Data shown section start
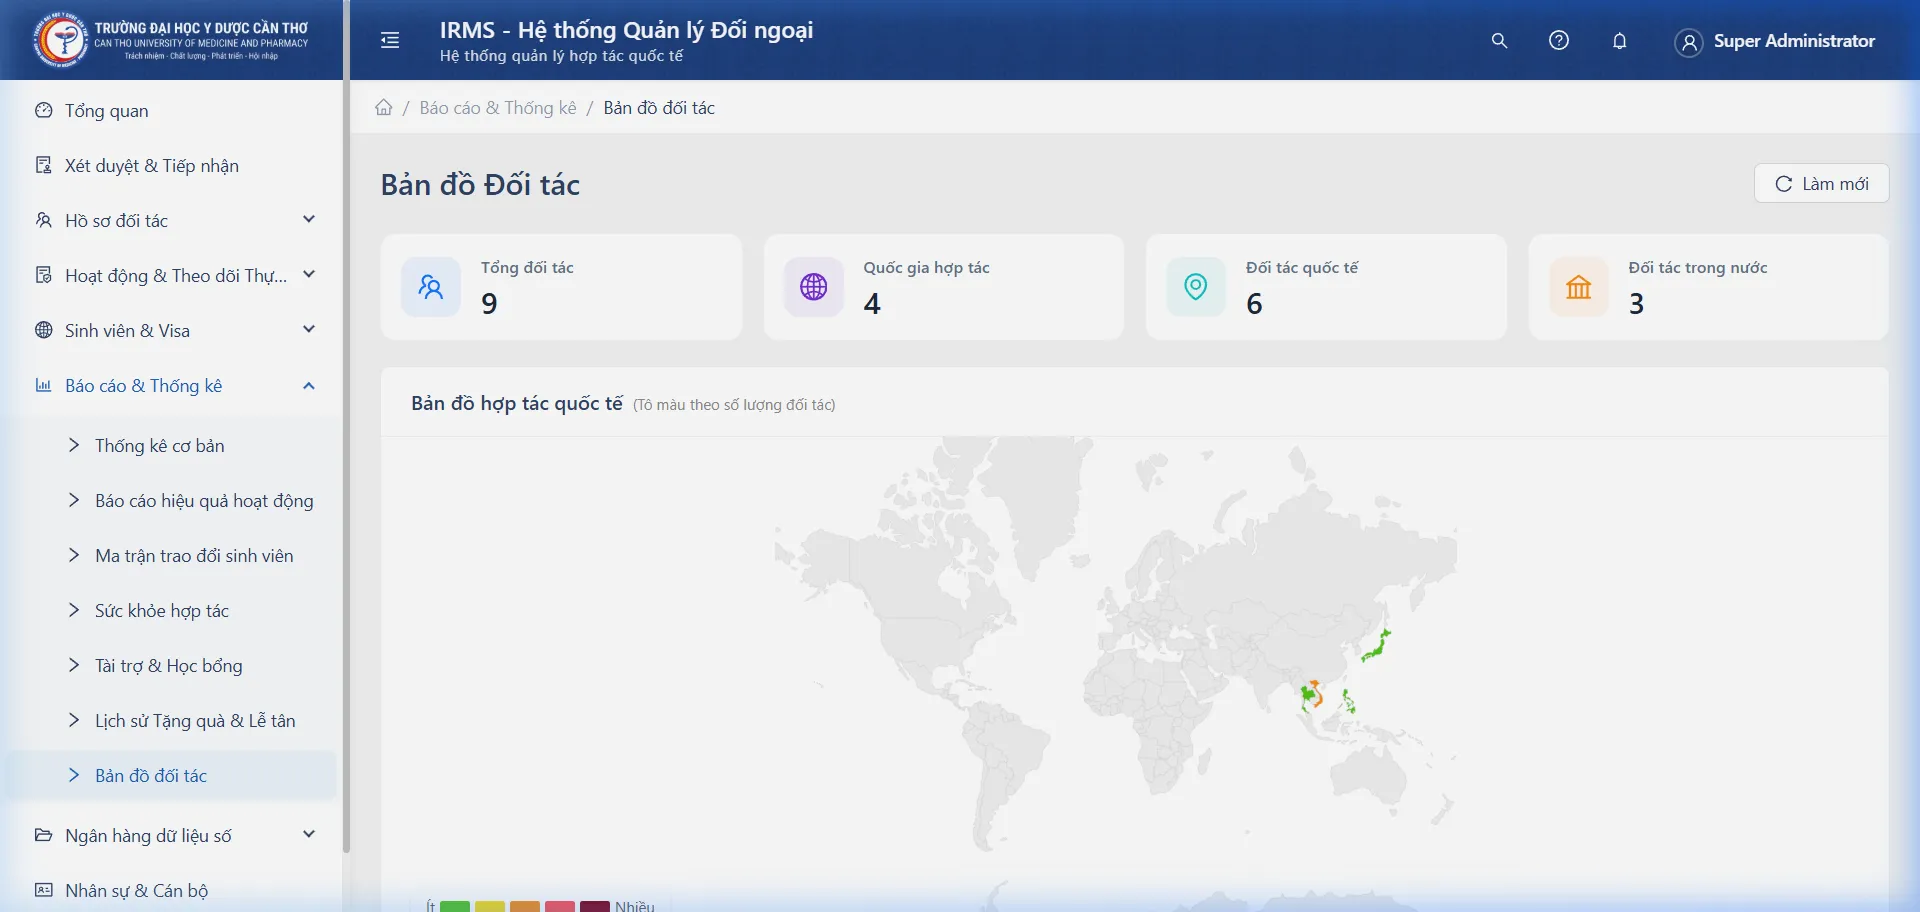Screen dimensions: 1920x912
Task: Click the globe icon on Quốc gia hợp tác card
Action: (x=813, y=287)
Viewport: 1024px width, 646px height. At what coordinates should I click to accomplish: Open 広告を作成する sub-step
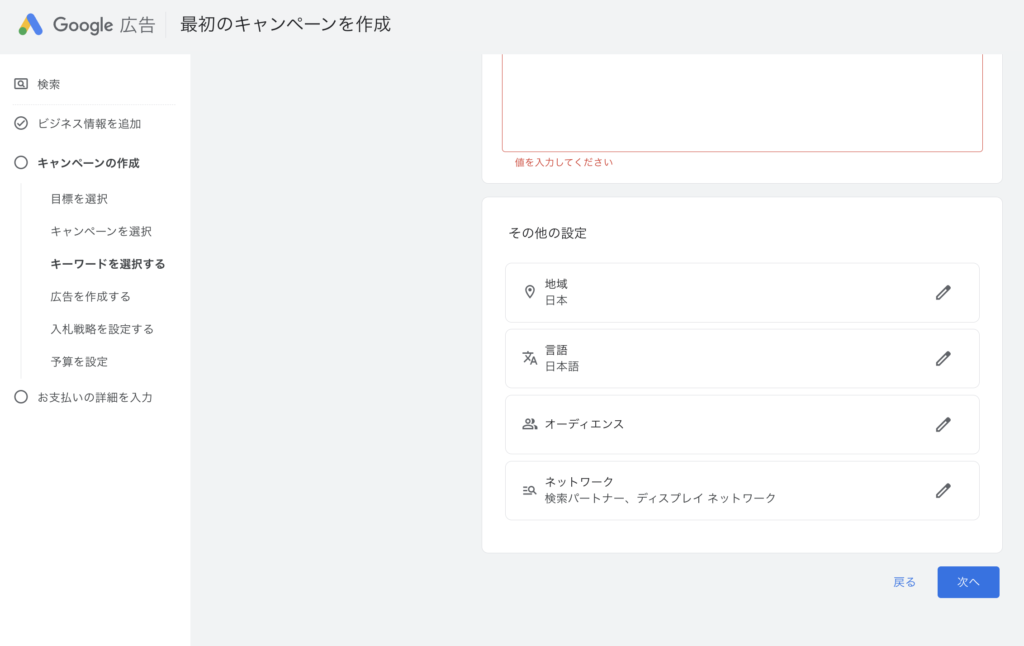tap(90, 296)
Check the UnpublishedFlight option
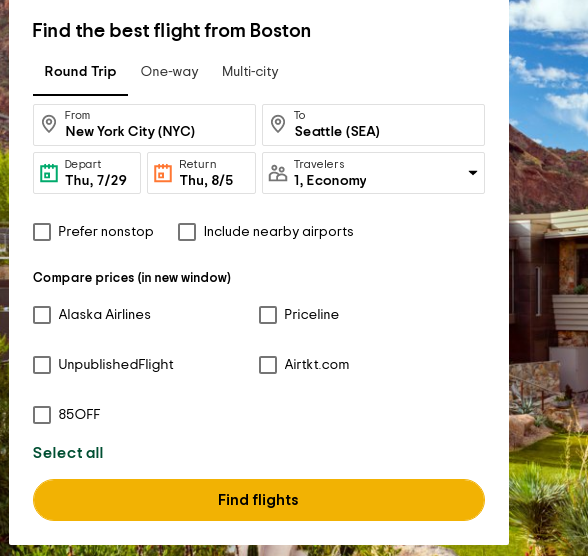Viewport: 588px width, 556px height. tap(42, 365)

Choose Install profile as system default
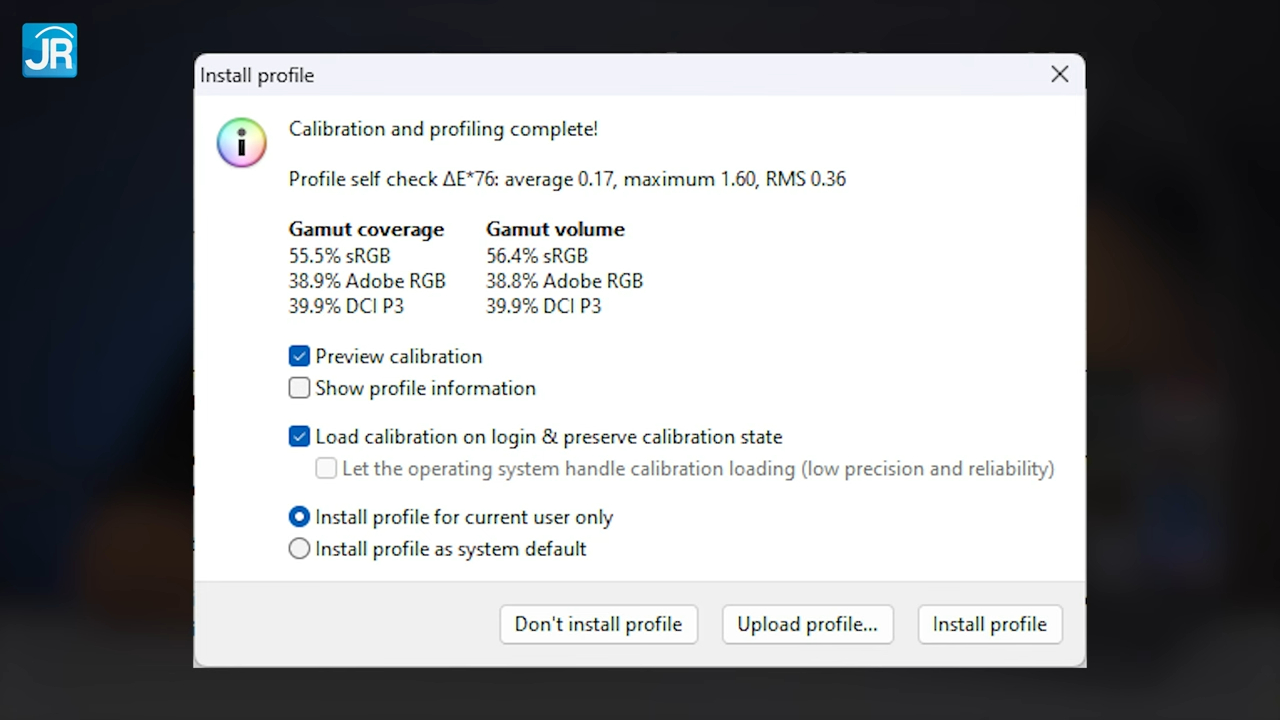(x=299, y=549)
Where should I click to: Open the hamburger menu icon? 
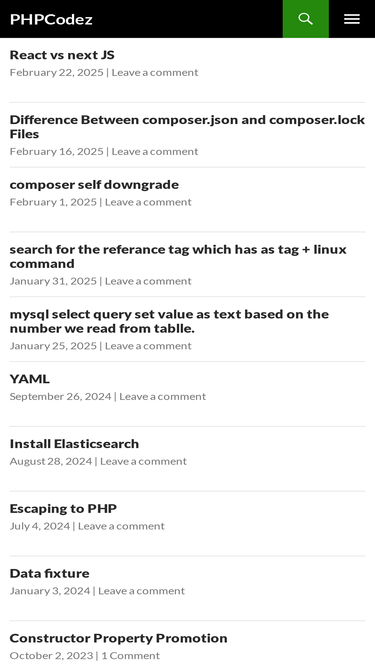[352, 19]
Data shown section end
Data shown section start
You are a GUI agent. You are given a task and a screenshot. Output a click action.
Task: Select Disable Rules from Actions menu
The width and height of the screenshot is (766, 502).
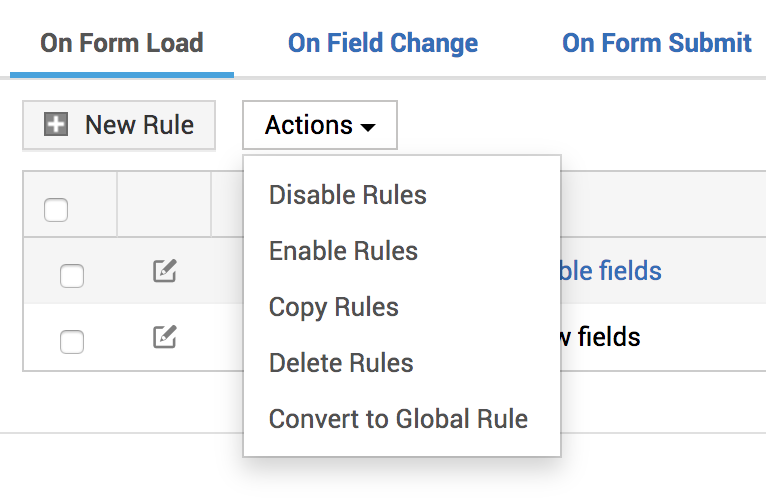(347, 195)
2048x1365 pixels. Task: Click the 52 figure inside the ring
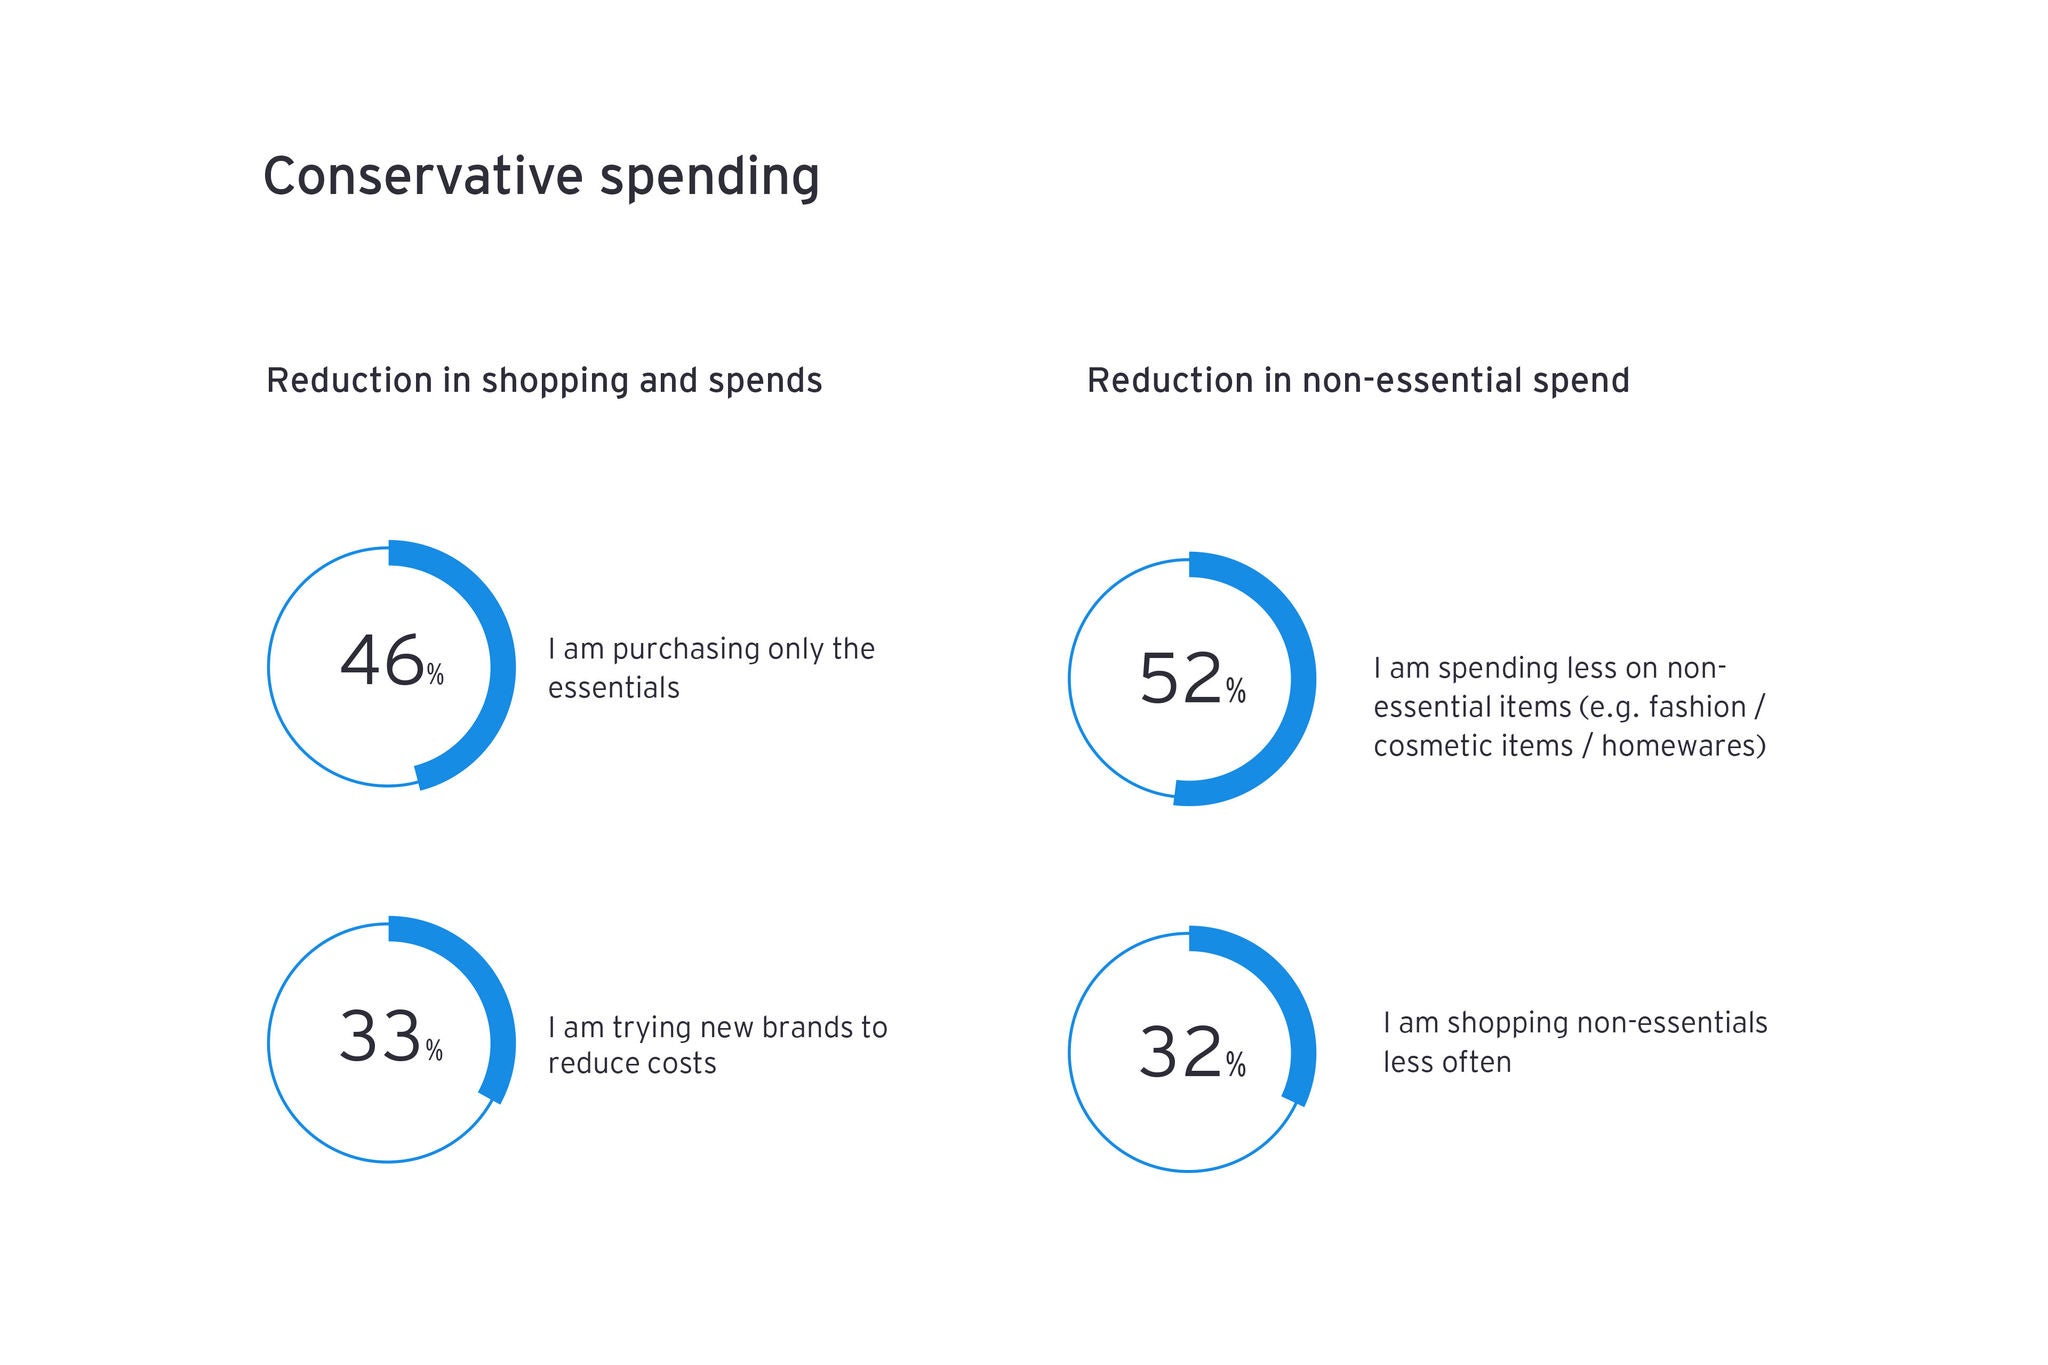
Data shown section end
● Try it
What's needed is an exact copy of the records above from the line containing "Task: Select Disable Rules from Actions menu" down to the line containing "2048x1365 pixels. Task: Click", both included, without any pictures.

● The completed task
Task: Select Disable Rules from Actions menu
The width and height of the screenshot is (766, 502).
(347, 195)
2048x1365 pixels. Task: Click the 52 figure inside the ring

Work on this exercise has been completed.